General Motors (GM) has made significant adjustments to its financial outlook for 2024 following a strong performance in the second quarter that exceeded Wall Street’s estimates. The Detroit-based automaker has updated its projected adjusted earnings for the year to a range of $13 billion to $15 billion, an increase from the previous estimate of $12.5 billion to $14.5 billion. Additionally, GM has elevated its targets for operating cash flow and earnings per share while slightly adjusting its expectations for net income attributable to shareholders to a range between $10 billion and $11.4 billion.
For the second quarter, GM reported revenue of $47.9 billion, marking a 7% increase from the previous year and surpassing Wall Street’s anticipated figure of $45 billion, according to estimates from FactSet.
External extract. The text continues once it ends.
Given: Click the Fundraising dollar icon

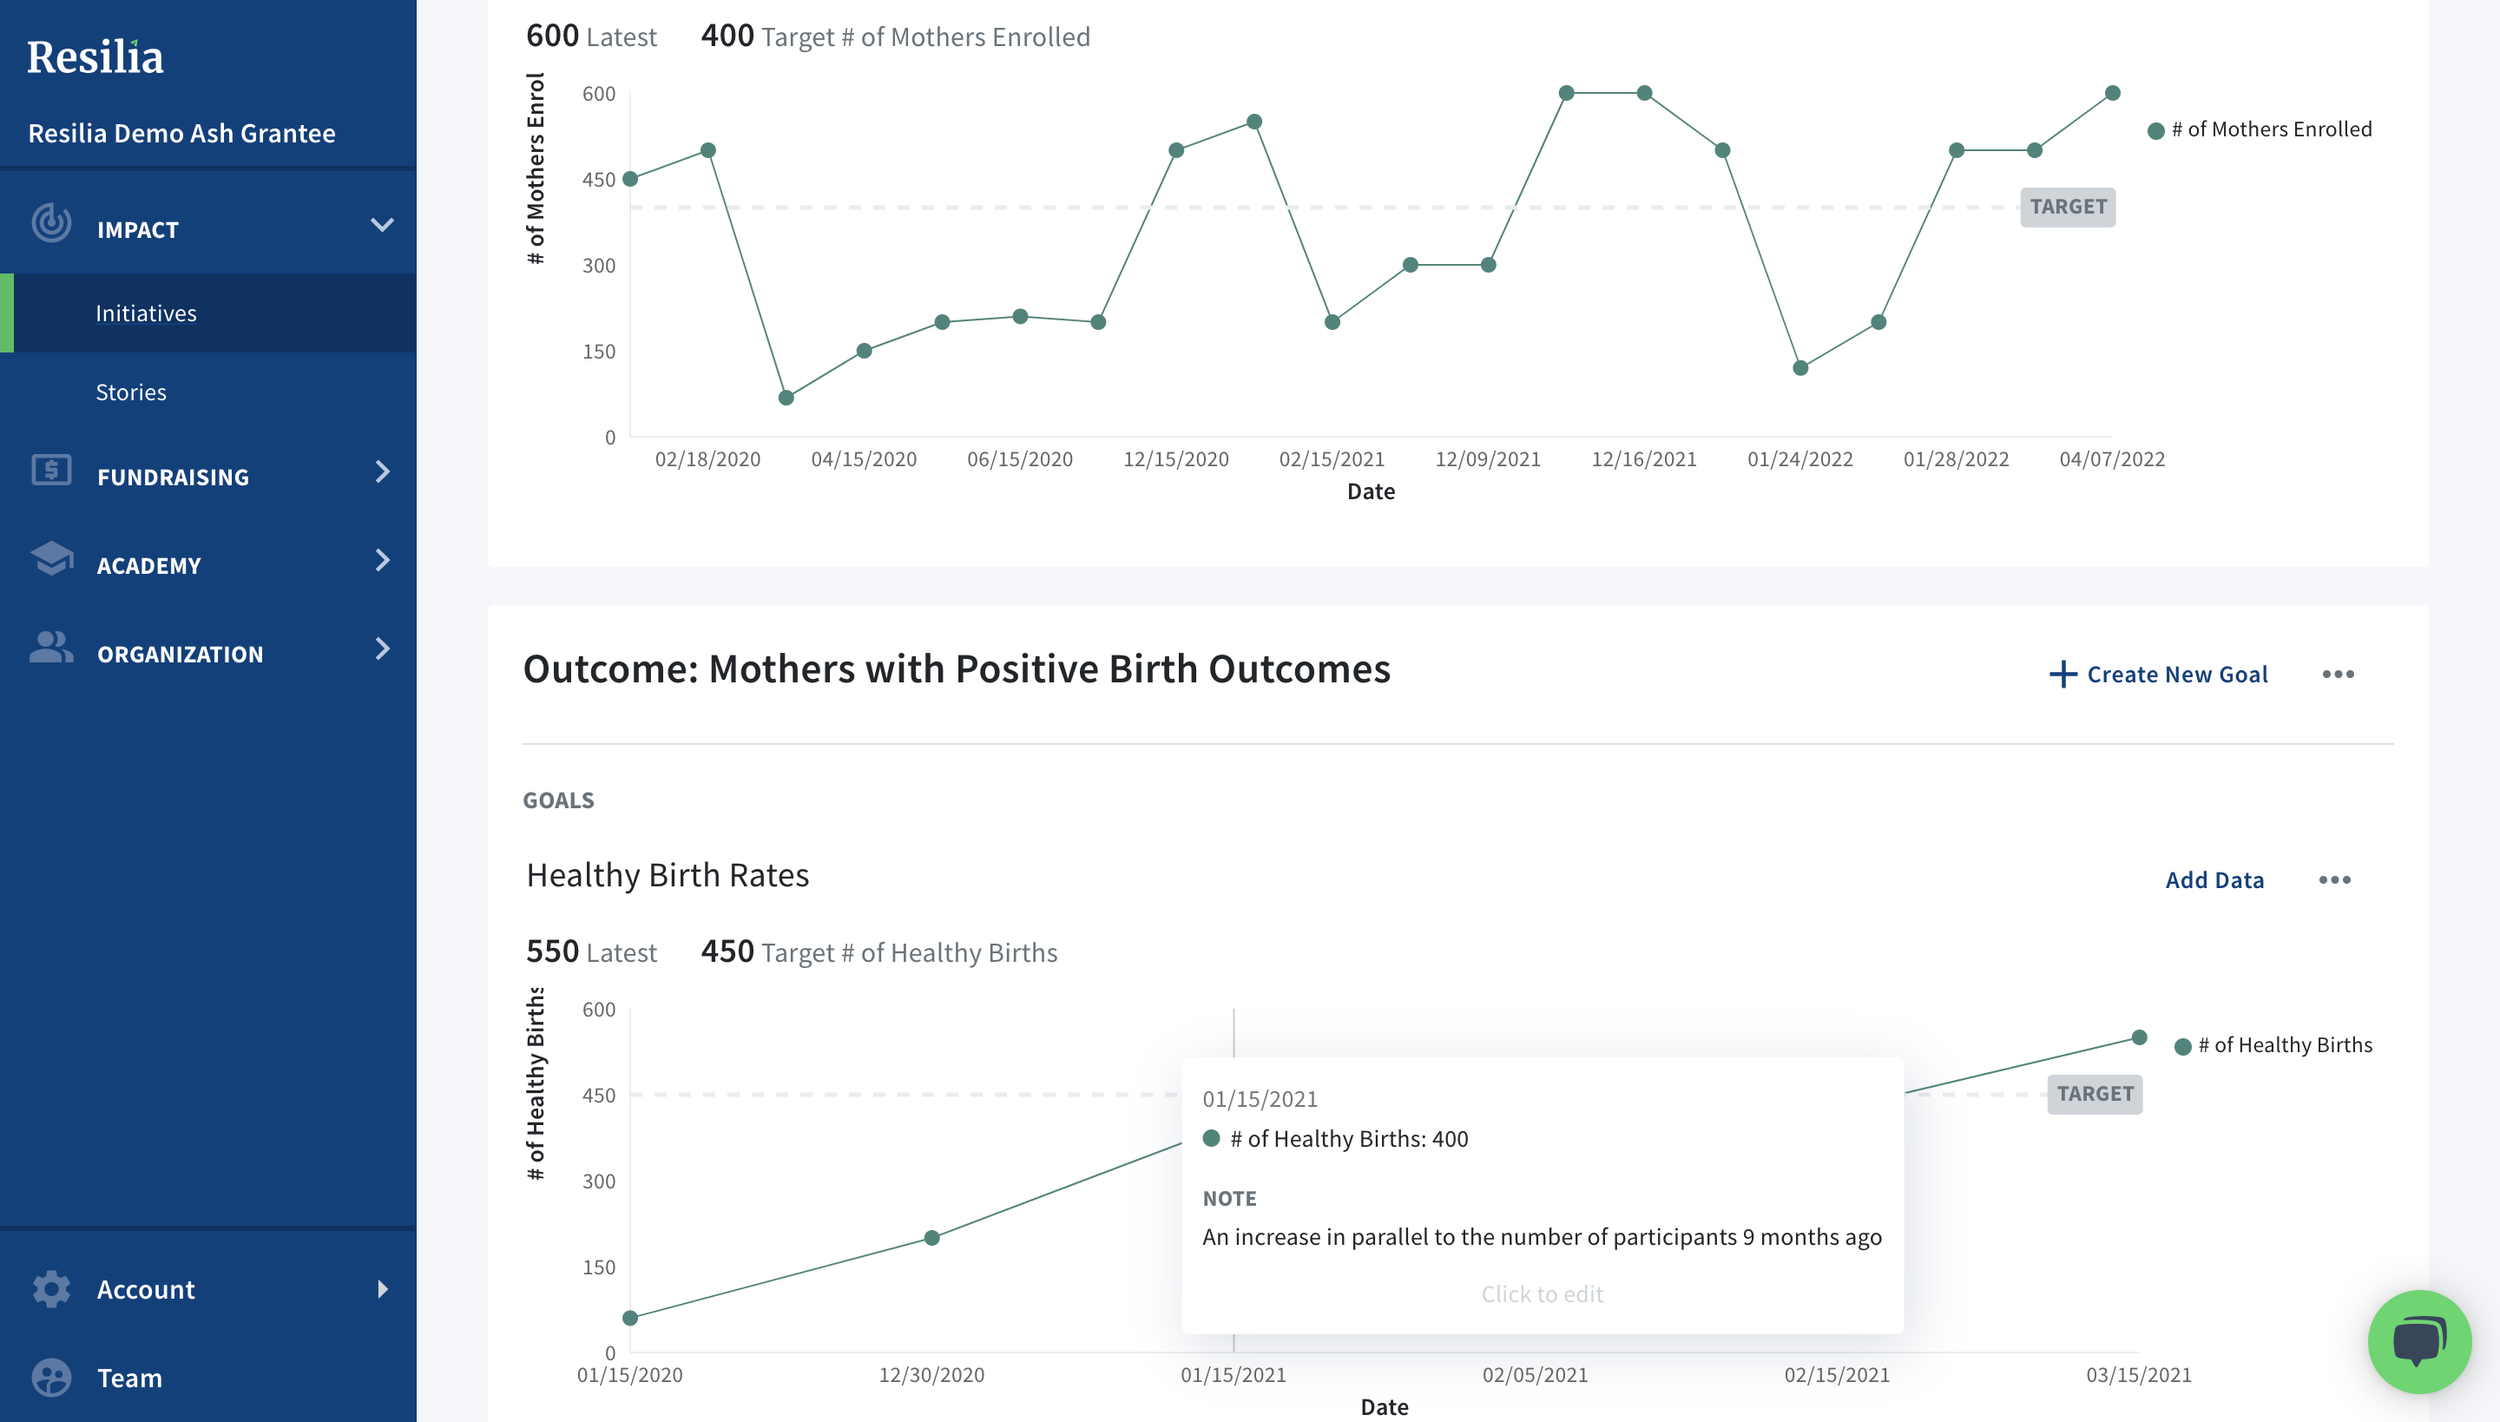Looking at the screenshot, I should [51, 470].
The company’s earnings per share reached $3.06, exceeding the expected $2.71 by analysts and representing a notable 60% increase compared to 2023. Net income also saw a rise of 14%, climbing to $2.9 billion, up from $2.5 billion.
In response to these favorable results, GM’s stock price rose nearly 5% in pre-market trading, with an overall increase of over 37% for the year. After the close of trading on Monday, GM announced a cash dividend for the third quarter, further contributing to its stock’s positive momentum.
CEO Mary Barra highlighted the success of GM’s gas-powered trucks and SUVs in her letter to shareholders, revealing plans for the launch of eight new or redesigned models in North America. She also commented on the company’s ongoing efforts to scale production of the electric Chevrolet Equinox, emphasizing a commitment to disciplined volume growth despite earlier statements indicating that GM may fall short of its goal to produce 1 million electric vehicles in North America by the end of 2025 due to a market slowdown.
In a strategic shift regarding its autonomous vehicle efforts, Barra announced that Cruise, GM’s self-driving unit, will discontinue development of its Origin model in favor of utilizing the next-generation Chevrolet Bolt for testing in Texas and Arizona. This decision follows past challenges faced by Cruise, including a temporary reduction in operations after an incident last October. GM incurred a $600 million charge due to the halt in Origin production in Detroit. Barra expressed confidence in Cruise’s vision for transforming mobility through autonomous technology, emphasizing the company’s commitment to innovation.
Additionally, GM is working on restructuring its joint venture with SAIC Motor in China, as it continues to experience financial losses, including a reported $104 million loss for the second quarter. In June, SAIC-GM significantly reduced production by 70% compared to the previous year, leading to a delivery of just 26,000 vehicles.
Overall, GM’s strong quarterly performance not only demonstrates resilience in a challenging automotive market but also signifies the company’s strategic efforts toward future growth in electric and autonomous vehicle production. As GM navigates through these transitions, stakeholders are encouraged by the potential for innovation and adaptation.